Die bemerkenswerten Begabungen bretonischer Ballistiker und anderer Unfug

Die drei bislang erschienenen Kriminalromane um den bretonischen Kommissar Dupin sind Bestseller, verfasst hat sie der unter Pseudonym schreibende Autor Jean-Luc Bannalec. „Bretonisches Gold“, der dritte Stoff der Reihe, wurde wie die vorausgegangenen für Das Erste adaptiert.

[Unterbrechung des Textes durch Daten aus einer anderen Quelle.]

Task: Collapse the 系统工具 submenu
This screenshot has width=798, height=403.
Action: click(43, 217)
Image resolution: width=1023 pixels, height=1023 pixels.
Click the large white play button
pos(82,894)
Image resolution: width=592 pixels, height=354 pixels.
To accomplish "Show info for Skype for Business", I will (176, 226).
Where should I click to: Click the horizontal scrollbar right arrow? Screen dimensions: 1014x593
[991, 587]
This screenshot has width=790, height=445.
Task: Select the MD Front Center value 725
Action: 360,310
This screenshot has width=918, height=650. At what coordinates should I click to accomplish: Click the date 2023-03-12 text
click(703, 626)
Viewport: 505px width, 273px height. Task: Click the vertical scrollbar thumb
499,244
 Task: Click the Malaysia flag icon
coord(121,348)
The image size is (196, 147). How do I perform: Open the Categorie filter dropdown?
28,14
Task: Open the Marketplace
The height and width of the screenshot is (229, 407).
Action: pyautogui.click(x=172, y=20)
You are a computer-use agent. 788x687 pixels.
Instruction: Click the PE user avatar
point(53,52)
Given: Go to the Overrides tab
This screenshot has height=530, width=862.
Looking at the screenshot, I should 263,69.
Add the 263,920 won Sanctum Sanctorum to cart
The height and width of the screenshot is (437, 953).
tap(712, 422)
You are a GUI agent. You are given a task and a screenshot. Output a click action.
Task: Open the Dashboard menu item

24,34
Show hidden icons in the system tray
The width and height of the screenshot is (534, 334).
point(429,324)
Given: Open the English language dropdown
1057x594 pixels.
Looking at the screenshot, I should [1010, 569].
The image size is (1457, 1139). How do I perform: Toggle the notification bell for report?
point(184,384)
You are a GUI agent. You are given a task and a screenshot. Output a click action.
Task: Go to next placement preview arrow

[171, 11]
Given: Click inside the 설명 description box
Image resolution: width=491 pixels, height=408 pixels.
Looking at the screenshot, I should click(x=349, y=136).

Wieder einmal sitzt Dupin (Pasquale Aleardi) beim Essen in einem Hafenrestaurant und wird gestört, dieses Mal durch den Anruf seiner Freundin Lilou. Die Journalistin möchte ihn auf dunkle Machenschaften bei der Salzgewinnung aufmerksam machen. Sie verabreden sich an den Salzbecken, von denen nach Lilous Recherchen gesundheitliche Gefährdungen ausgehen. Dupin zögert, denn die Salinenlandschaft liegt nicht in seinem Amtsbereich, lässt aber dann doch sein Essen stehen und macht sich auf den Weg. Doch trifft er Lilou nicht an, stattdessen wird aus dem Dunkeln auf ihn geschossen. Eine Kugel zerfleischt seinen Arm.